Updated

Teenagers with common moodiness problems are being wrongly diagnosed as having bipolar disorder, a psychiatrist Thursday told a medical conference in Australia.

Psychiatrists are increasingly misdiagnosing relatively harmless mood swings in the mistaken belief they are nipping a more serious problem in the bud, Philip Hazell, a child and adolescent psychiatrist at the University of Sydney Medical School, said.

Hazell suggested that while bipolar disorder could occur in teenagers and was serious and disabling when it did many young people had been diagnosed with the condition using broader criteria, when they suffered from "lookalike" mood issues that would never develop into the more serious disease.

In some cases, teenagers wrongly labeled with bipolar disorder were being treated with mood-stabilizing drugs and other therapies, which not only brought side effects and costs but also denied the patients the correct treatments that would help them control their emotions better, he told health workers attending the Australian and New Zealand Adolescent Health Conference.

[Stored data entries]
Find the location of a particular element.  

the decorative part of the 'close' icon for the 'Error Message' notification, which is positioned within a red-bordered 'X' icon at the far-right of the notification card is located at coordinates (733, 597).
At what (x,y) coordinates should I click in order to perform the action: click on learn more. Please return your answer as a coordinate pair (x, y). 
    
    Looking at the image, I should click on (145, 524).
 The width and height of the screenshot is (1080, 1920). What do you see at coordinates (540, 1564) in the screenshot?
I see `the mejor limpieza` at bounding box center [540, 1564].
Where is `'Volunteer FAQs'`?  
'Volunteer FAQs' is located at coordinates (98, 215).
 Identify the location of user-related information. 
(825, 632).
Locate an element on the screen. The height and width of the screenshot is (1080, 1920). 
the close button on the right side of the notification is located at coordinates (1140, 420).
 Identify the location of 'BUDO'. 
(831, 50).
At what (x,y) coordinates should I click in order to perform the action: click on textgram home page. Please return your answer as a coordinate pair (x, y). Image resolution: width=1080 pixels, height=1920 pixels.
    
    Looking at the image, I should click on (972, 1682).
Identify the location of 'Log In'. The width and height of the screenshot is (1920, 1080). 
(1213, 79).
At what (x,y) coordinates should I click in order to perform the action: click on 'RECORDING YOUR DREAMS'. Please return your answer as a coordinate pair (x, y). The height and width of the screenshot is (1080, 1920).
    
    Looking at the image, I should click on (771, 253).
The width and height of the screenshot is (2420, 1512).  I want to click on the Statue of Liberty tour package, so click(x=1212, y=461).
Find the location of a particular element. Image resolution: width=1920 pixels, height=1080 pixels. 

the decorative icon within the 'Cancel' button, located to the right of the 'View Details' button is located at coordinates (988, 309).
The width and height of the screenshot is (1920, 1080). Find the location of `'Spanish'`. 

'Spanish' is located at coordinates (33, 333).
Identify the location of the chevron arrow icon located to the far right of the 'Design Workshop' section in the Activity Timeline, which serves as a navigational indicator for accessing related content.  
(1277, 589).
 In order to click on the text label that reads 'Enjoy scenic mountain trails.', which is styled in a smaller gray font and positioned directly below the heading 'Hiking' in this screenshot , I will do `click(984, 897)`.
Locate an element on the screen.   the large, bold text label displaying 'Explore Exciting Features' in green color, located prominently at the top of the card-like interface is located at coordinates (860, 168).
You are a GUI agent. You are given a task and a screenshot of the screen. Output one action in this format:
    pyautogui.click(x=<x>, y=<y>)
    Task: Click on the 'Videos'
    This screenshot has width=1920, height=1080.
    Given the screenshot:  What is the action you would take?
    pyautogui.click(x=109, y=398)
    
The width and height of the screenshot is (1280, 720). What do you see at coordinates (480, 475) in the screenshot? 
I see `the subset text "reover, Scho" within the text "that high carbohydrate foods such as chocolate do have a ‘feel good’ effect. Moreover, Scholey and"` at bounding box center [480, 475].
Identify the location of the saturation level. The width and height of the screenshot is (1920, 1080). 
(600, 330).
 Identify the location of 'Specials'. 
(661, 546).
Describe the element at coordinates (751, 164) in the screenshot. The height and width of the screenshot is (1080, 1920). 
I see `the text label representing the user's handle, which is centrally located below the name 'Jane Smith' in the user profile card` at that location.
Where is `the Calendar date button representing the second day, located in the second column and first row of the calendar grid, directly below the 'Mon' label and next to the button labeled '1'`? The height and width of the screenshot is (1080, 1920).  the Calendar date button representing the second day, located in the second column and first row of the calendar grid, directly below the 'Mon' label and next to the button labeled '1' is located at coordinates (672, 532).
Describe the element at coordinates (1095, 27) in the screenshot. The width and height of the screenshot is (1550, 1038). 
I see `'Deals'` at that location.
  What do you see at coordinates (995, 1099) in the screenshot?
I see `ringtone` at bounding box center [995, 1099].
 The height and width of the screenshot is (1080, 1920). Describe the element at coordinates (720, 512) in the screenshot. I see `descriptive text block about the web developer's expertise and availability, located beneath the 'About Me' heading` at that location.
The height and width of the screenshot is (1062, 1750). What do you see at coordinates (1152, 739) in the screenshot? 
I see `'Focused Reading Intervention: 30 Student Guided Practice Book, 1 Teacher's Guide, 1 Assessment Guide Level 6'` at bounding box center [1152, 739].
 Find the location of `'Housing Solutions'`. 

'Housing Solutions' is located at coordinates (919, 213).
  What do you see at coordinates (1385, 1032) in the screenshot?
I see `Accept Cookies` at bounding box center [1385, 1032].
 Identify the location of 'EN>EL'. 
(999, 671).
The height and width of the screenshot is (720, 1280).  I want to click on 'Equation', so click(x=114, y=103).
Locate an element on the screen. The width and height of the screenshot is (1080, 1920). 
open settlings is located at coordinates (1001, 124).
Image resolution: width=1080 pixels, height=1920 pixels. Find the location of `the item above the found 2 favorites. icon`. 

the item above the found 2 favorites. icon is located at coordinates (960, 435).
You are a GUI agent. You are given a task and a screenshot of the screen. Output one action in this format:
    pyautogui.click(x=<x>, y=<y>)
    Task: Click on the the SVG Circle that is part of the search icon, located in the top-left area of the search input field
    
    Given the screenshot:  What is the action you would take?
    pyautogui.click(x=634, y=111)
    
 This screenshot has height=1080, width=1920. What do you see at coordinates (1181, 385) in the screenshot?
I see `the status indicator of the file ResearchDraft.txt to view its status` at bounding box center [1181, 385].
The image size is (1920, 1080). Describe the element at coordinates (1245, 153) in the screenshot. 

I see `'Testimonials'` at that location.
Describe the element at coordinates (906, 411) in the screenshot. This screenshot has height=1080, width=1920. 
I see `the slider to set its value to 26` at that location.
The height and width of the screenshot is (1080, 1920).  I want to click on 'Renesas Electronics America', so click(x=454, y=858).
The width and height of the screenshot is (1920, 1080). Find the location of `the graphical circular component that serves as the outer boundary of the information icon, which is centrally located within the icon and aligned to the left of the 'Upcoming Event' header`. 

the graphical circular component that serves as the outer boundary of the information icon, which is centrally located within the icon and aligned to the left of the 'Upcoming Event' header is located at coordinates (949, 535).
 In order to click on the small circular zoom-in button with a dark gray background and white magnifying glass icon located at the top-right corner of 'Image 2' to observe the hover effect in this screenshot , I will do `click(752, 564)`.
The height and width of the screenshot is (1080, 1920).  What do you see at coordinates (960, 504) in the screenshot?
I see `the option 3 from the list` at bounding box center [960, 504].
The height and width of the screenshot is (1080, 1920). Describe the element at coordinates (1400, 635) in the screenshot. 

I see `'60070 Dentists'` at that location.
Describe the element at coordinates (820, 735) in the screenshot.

● **PROMPT 1**
Sum up the report on teenagers wrongly diagnosed with bipolar disorder in two sentences.
● **PROMPT 2**
Pick up the report on teenagers wrongly diagnosed with bipolar disorder after its last sentence and carry it on.

● **EXPECTED ANSWER 1**
Philip Hazell, a child and adolescent psychiatrist at the University of Sydney Medical School, told a medical conference in Australia that teenagers with common moodiness problems are being wrongly diagnosed with bipolar disorder. He said some of these teenagers are treated with mood-stabilizing drugs and other therapies that bring side effects and costs and deny them the correct treatments that would help them control their emotions better.

● **EXPECTED ANSWER 2**
"Effectively, I think quite a few young people now with benign moodiness have been diagnosed with bipolar disorder, and are being treated for that condition unnecessarily," Hazell said.

Other psychiatrists were divided over Hazell's comments.

Gordon Parker, executive director of the Black Dog Institute, said while over-diagnosis appeared to be rampant in the U.S., he did not accept that it was widespread in Australia.